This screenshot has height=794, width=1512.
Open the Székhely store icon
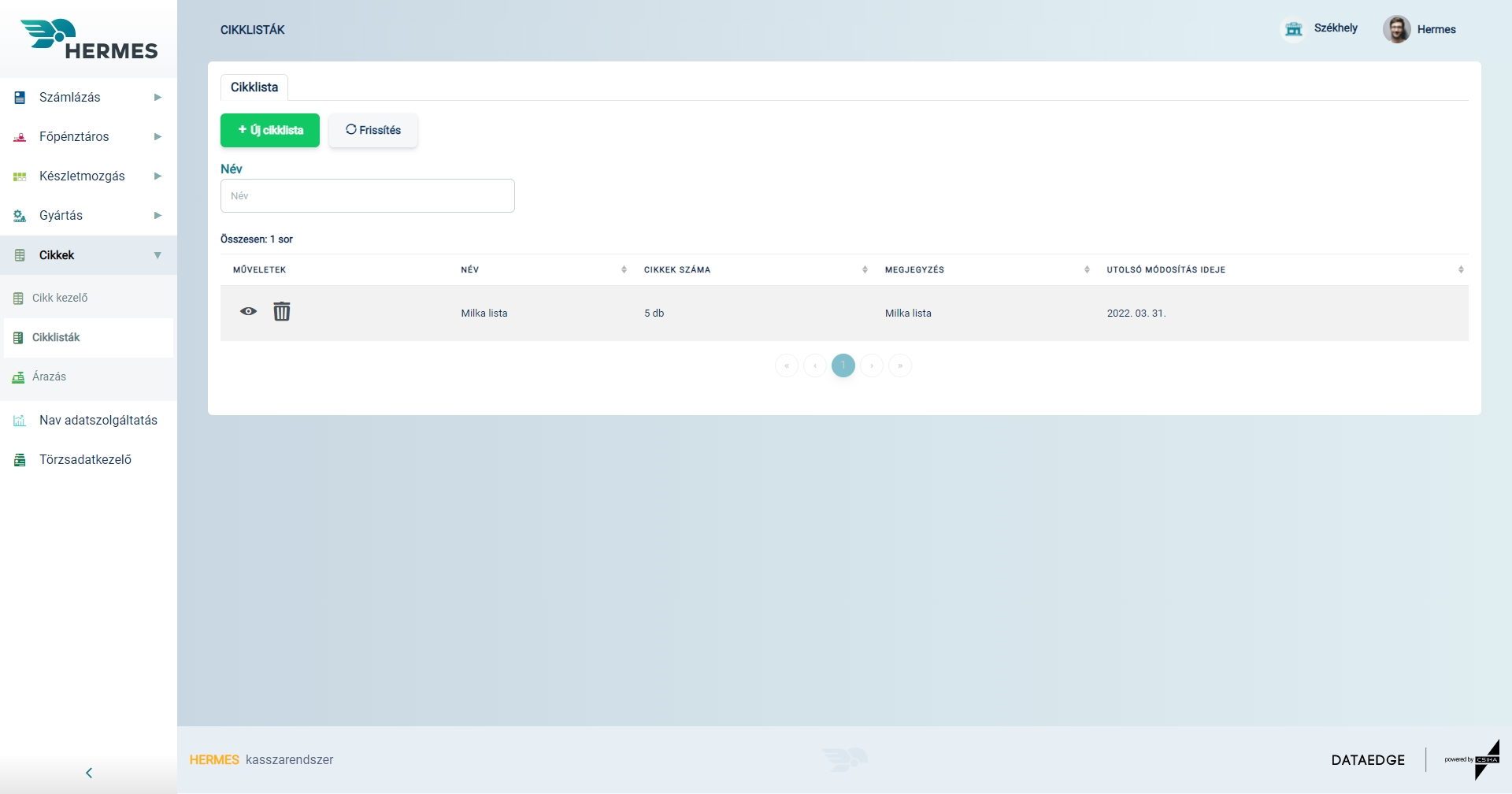[x=1293, y=29]
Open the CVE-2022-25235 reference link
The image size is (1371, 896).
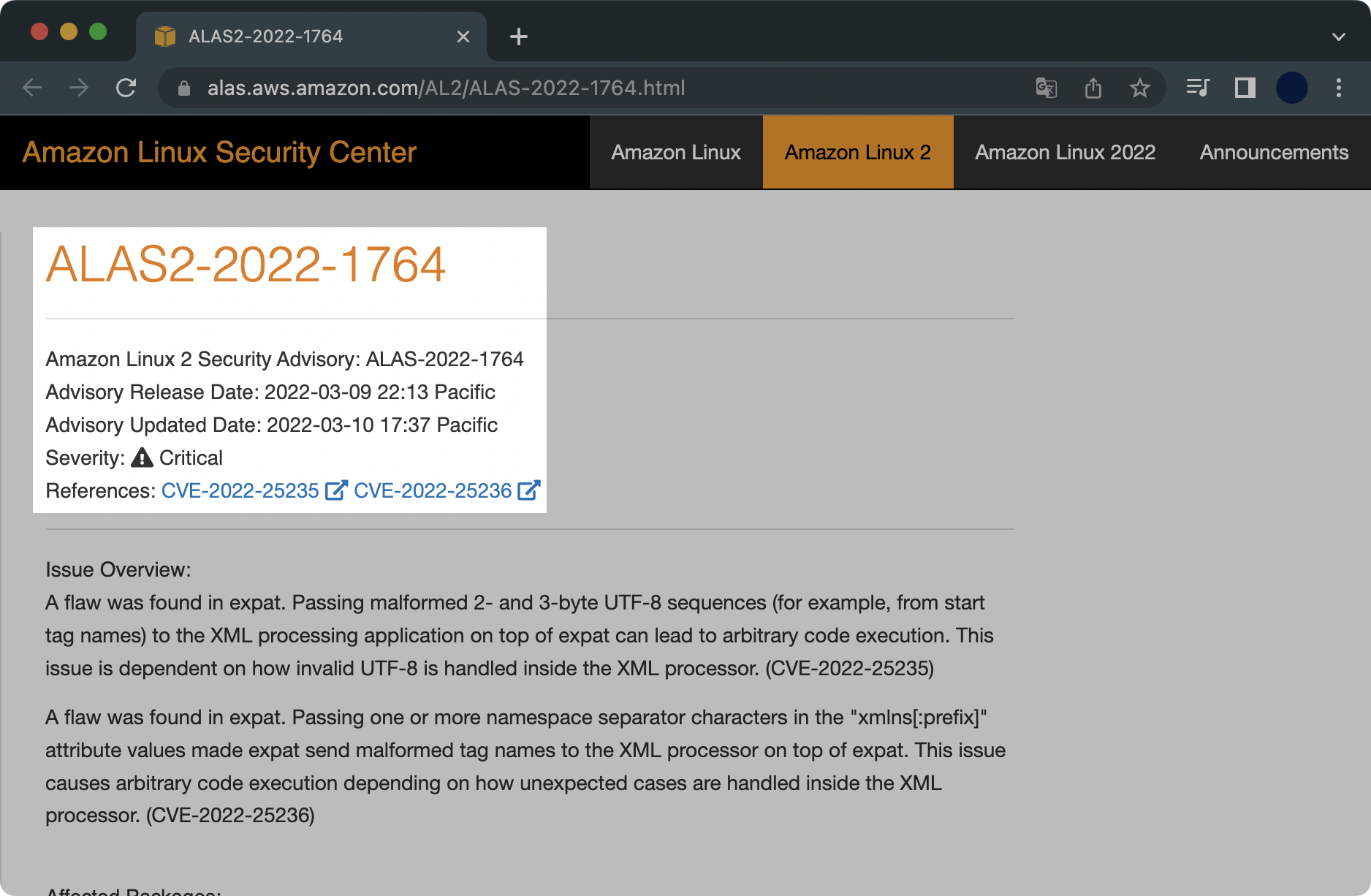click(240, 490)
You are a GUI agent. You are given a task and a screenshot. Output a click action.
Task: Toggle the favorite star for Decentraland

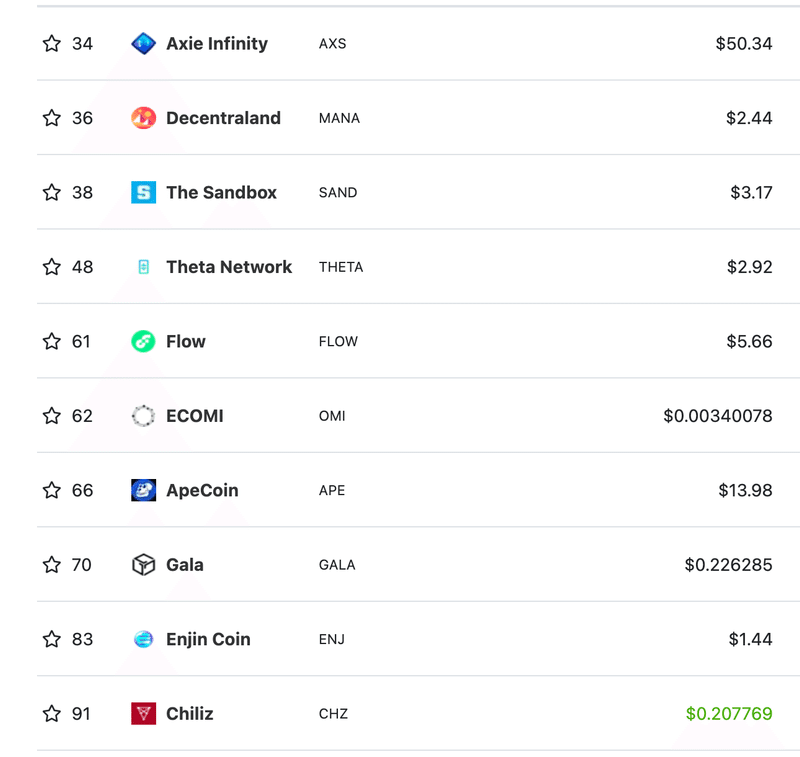tap(52, 118)
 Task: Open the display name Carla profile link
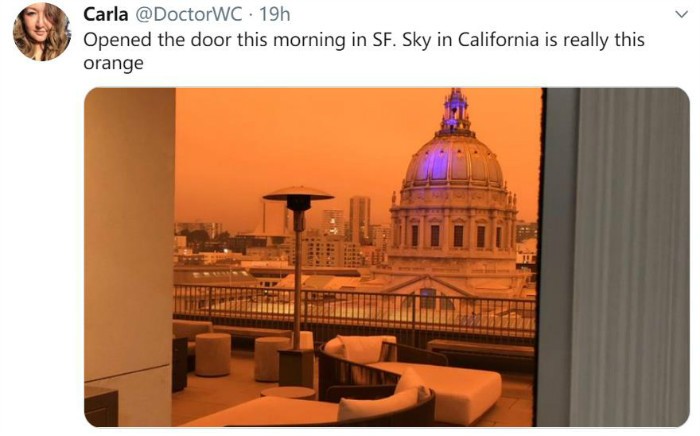pos(106,14)
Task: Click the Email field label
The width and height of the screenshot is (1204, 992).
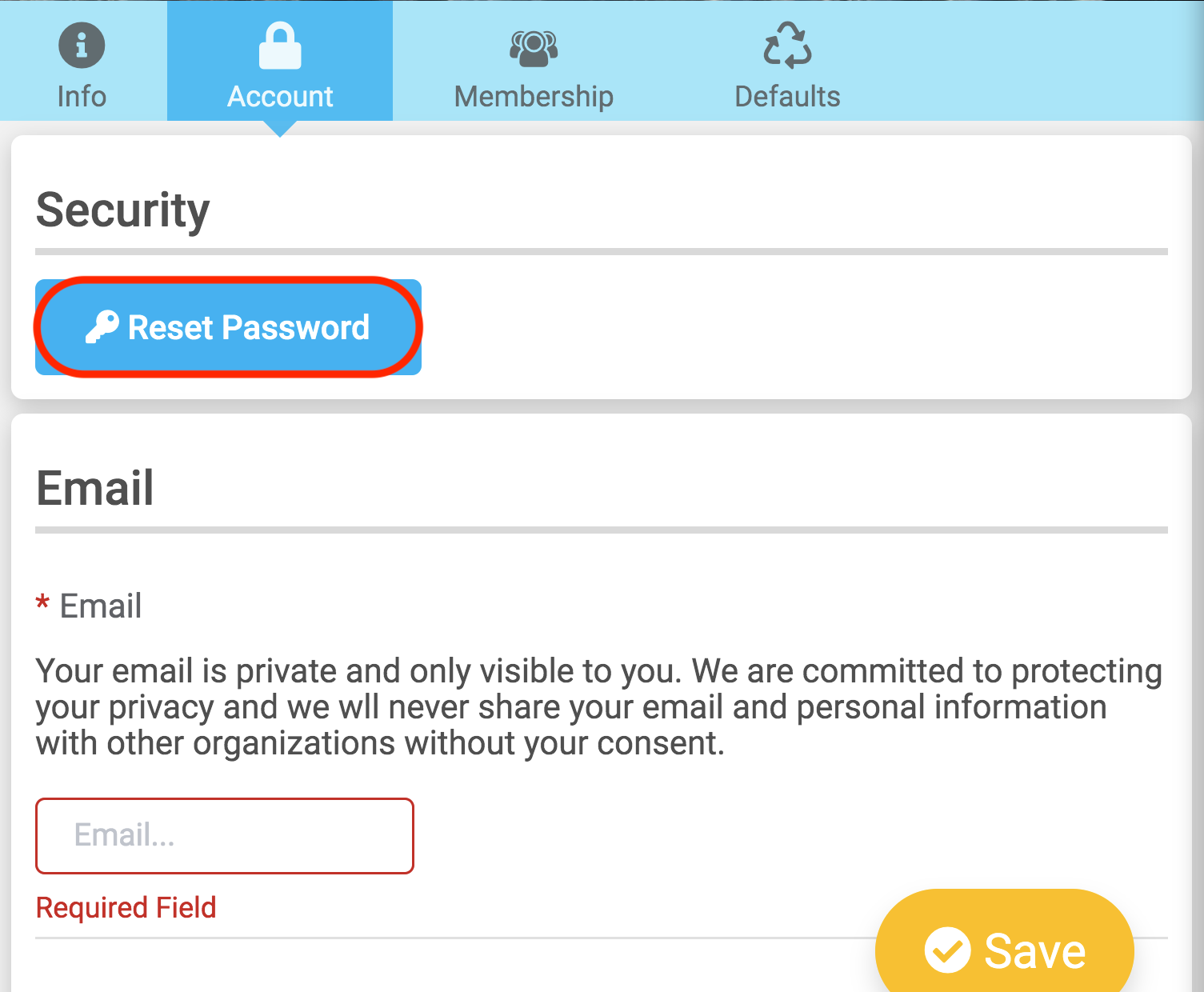Action: click(101, 606)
──────────
Exercise prompt ::
Pull out every line of text from the records exactly as it appears, with no changes, and leave out the pictures.

The response ::
This screenshot has height=794, width=1512.
Open the Székhely store icon
[x=1293, y=29]
Open the CVE-2022-25235 reference link
The image size is (1371, 896).
click(240, 490)
You are a GUI agent. You are given a task and a screenshot. Output a click action.
Task: Toggle the favorite star for Decentraland

tap(52, 118)
 Task: Open the display name Carla profile link
pos(106,14)
Task: Click the Email field label
The width and height of the screenshot is (1204, 992).
Action: click(101, 606)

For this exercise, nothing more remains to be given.